*** Opening of DATA EXTRACTS ***

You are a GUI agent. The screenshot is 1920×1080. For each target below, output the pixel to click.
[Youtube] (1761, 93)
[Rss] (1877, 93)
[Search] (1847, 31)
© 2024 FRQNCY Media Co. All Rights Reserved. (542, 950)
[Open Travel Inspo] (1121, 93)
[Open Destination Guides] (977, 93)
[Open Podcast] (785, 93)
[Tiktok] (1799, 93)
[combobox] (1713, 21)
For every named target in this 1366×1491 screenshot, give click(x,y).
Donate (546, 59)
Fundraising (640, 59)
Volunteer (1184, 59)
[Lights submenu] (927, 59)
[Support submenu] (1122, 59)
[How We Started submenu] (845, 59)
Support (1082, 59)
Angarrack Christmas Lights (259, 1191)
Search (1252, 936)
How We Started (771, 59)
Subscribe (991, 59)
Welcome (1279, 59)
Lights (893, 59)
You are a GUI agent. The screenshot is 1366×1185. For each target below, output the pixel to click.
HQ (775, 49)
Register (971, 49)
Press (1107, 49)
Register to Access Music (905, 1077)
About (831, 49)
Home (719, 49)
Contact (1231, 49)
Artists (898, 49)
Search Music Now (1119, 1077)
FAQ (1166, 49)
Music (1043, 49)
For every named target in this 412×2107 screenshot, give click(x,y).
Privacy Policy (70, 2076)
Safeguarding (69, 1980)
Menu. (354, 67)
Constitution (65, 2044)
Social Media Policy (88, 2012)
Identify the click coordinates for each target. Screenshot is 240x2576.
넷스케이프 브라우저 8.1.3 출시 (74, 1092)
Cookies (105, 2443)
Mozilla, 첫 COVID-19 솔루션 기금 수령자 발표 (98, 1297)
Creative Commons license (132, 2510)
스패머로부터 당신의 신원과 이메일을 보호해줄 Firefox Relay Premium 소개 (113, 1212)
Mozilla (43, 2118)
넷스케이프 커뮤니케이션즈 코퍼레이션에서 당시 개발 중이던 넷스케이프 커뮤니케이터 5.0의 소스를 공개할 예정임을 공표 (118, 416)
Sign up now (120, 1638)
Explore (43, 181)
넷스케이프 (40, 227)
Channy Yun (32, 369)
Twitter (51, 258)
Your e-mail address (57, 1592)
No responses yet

*** Close of DATA EXTRACTS ***

* EXERCISE DETAILS *
The lines that contain the word "every" are wanted; copy each of them from the records.

* SOLUTION *
For every named target in this 1366×1491 screenshot, give click(x,y).
For every named target in this 412×2107 screenshot, give click(x,y).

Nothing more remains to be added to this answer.